Run 'openssl ciphers' and you'll see some new ones that OpenSSL doesn't offer:
$ /opt/libressl/bin/openssl ciphers | tr : '\n' | grep '\(GOST\|CAMELLIA\|CHACHA20\)' | sort CAMELLIA128-SHA CAMELLIA128-SHA256 CAMELLIA256-SHA CAMELLIA256-SHA256 DHE-DSS-CAMELLIA128-SHA DHE-DSS-CAMELLIA128-SHA256 DHE-DSS-CAMELLIA256-SHA DHE-DSS-CAMELLIA256-SHA256 DHE-RSA-CAMELLIA128-SHA DHE-RSA-CAMELLIA128-SHA256 DHE-RSA-CAMELLIA256-SHA DHE-RSA-CAMELLIA256-SHA256 DHE-RSA-CHACHA20-POLY1305 ECDHE-ECDSA-CHACHA20-POLY1305 ECDHE-RSA-CHACHA20-POLY1305 GOST2001-GOST89-GOST89 GOST2012256-GOST89-GOST89
So there are new cipher suites that you're able to use when making connections out, using the standalone 'openssl' utility, or accepting connections in with nginx or something built with LibreSSL.

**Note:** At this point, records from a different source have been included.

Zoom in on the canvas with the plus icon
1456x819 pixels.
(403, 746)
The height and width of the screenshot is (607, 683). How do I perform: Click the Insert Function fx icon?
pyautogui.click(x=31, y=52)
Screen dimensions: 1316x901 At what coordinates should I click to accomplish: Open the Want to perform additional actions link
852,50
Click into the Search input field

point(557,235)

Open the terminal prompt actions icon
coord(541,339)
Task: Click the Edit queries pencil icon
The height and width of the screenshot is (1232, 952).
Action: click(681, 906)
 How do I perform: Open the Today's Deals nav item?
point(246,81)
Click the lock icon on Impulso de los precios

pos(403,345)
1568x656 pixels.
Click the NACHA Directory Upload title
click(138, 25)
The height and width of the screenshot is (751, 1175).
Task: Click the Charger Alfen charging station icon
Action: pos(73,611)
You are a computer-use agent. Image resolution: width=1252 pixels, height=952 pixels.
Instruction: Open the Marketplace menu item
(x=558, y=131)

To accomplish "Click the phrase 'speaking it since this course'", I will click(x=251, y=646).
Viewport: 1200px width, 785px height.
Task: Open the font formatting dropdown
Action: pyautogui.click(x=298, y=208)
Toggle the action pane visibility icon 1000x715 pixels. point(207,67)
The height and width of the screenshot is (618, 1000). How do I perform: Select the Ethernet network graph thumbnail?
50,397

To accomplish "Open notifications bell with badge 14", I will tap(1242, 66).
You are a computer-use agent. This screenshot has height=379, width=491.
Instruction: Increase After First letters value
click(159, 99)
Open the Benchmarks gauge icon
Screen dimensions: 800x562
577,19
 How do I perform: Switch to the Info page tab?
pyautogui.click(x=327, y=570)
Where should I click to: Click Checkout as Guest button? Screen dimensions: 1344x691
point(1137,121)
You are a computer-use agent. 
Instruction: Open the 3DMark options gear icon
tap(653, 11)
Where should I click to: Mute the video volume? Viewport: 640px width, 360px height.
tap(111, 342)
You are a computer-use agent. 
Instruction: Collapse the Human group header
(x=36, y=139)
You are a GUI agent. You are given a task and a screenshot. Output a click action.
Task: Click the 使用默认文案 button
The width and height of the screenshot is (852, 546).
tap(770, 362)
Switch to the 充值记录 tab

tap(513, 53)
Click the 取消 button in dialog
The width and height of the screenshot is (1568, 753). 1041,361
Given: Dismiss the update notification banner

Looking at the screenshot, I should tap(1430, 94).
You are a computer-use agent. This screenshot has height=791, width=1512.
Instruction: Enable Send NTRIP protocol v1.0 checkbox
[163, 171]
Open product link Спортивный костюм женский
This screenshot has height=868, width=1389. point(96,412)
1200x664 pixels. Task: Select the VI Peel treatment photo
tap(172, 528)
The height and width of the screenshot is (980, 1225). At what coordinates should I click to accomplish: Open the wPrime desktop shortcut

You can see this when connecting out:
$ /opt/libressl/bin/openssl s_client -connect too.obvi.us:443 ... SSL-Session: Protocol : TLSv1.2 Cipher : ECDHE-RSA-CHACHA20-POLY1305
Compare this with OpenSSL 1.0.2g:
$ /opt/openssl/bin/openssl s_client -connect too.obvi.us:443 ... SSL-Session: Protocol : TLSv1.2 Cipher : ECDHE-RSA-AES128-GCM-SHA256
You'll make Chrome happy ... but not much else so far!